Writers are taught many rules by the greats. But should we believe them?

Avoid adverbs
Stephen King famously said “the road to hell is paved with adverbs” and urged writers to eliminate them. Three years ago, I wrote in defence of these much maligned parts of speech.
Now we have some objective analysis of the truth or otherwise of the dictum. Ben Blatt analysed the more than 300 novels that reached number one on the New York Times bestseller list since 2000 and the 100 most recent winners of literary awards. He compared these “professional” authors with a sample of 9,000 “amateurs” who had written novel-length fan fiction. The professionals used around 114 adverbs per 10,000 words, compared to 154 by the amateurs. So there is a correlation between fewer adverbs and literary success. As you can see from the graphic, I used 44 adverbs per 10,000 words in my current novel.

However, Stephen King seems to be wrong about eschewing adverbs, if you take him literally. He used an average of 105 across 51 books.

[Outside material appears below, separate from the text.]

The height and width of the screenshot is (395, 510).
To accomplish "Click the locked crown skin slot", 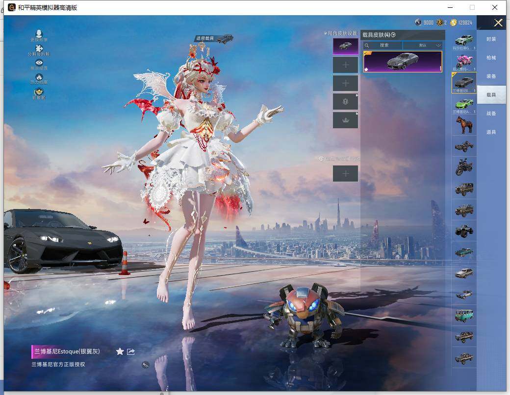I will [x=345, y=120].
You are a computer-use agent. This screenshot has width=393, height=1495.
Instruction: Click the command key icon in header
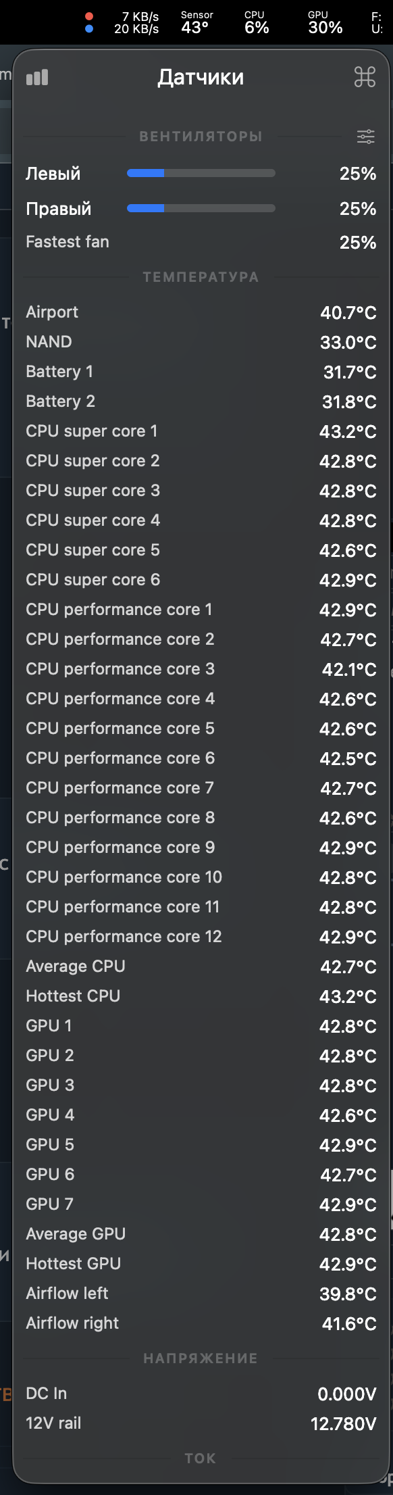click(365, 78)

Never open with the weather
Another great writing dictum Blatt explores is Elmore Leonard’s “never open a book with the weather”. The graphic below shows that Leonard did this 4% of the time across 45 novels.

Keep it short and simple
Bestsellers today, according to Jodie Archer and Matthew Jockers’s The Bestseller Code, use shorter sentences and simpler words. And it seems true that sentence length and complexity has gone down.
Sentences in Jane Austen’s 1811 Sense and Sensibility averaged 23.2 words and in Charles Dickens’s 1859 A Tale of Two Cities 17.7 words. They both require a reading age of 14-15 years.
By contrast, J.K. Rowling’s 1998 Harry Potter and the Philosopher’s Stone, with a reading age of 12-13 years, came in at 11.8 words. Stephanie Myers’s 2005 Twilight was a lightweight 9.6 words per sentence and demanded a reading age of 10-11 years.
While the complexity of language has gone down, the size of novels has gone up. In the era of mass publishing between 1850 and 1950 shorter novels arrived but they grew in size again after the advent of long-haul travel and the airport blockbuster.